PROBLEM TO WORK ON :: Copy out the rows from the beginning through the line that contains "Action: click(94, 70)", requests included, and shift every coordinate in the answers by adding 46. Leave the pictures out of your answer.
######
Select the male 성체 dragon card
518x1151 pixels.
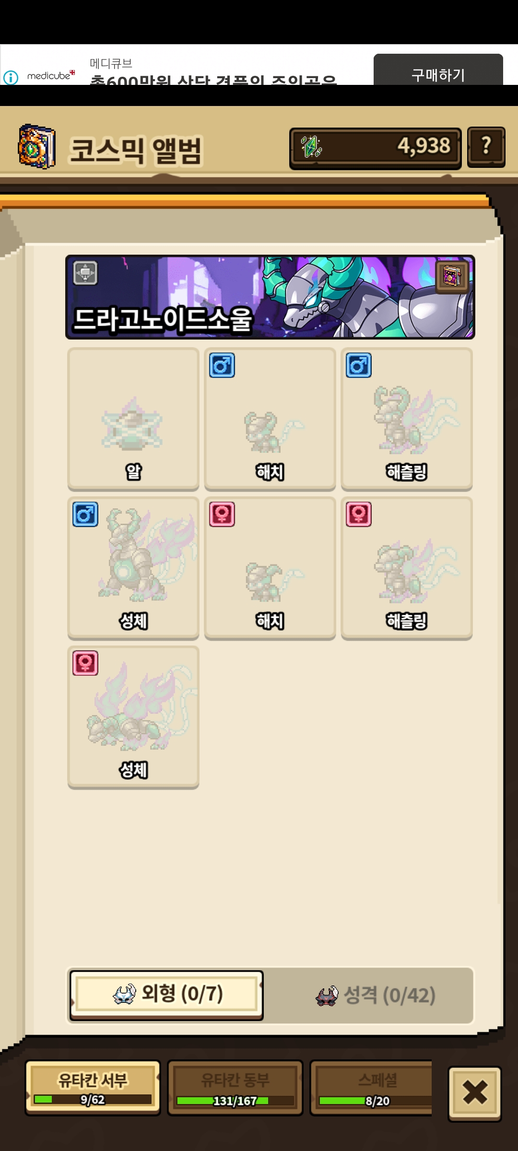coord(133,568)
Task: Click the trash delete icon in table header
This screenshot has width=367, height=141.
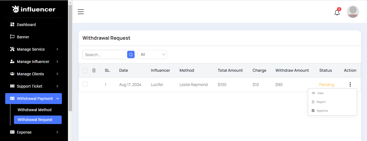Action: click(94, 70)
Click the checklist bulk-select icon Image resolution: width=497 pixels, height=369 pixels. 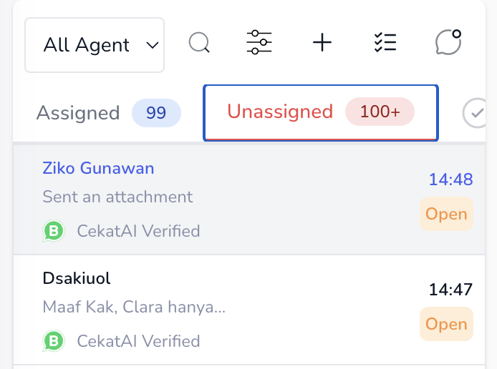pos(385,43)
######
CORRECT OUTPUT ::
Select the male 성체 dragon card
518x1151 pixels.
coord(179,614)
Task: Click the trash delete icon in table header
This screenshot has width=367, height=141.
Action: click(140, 116)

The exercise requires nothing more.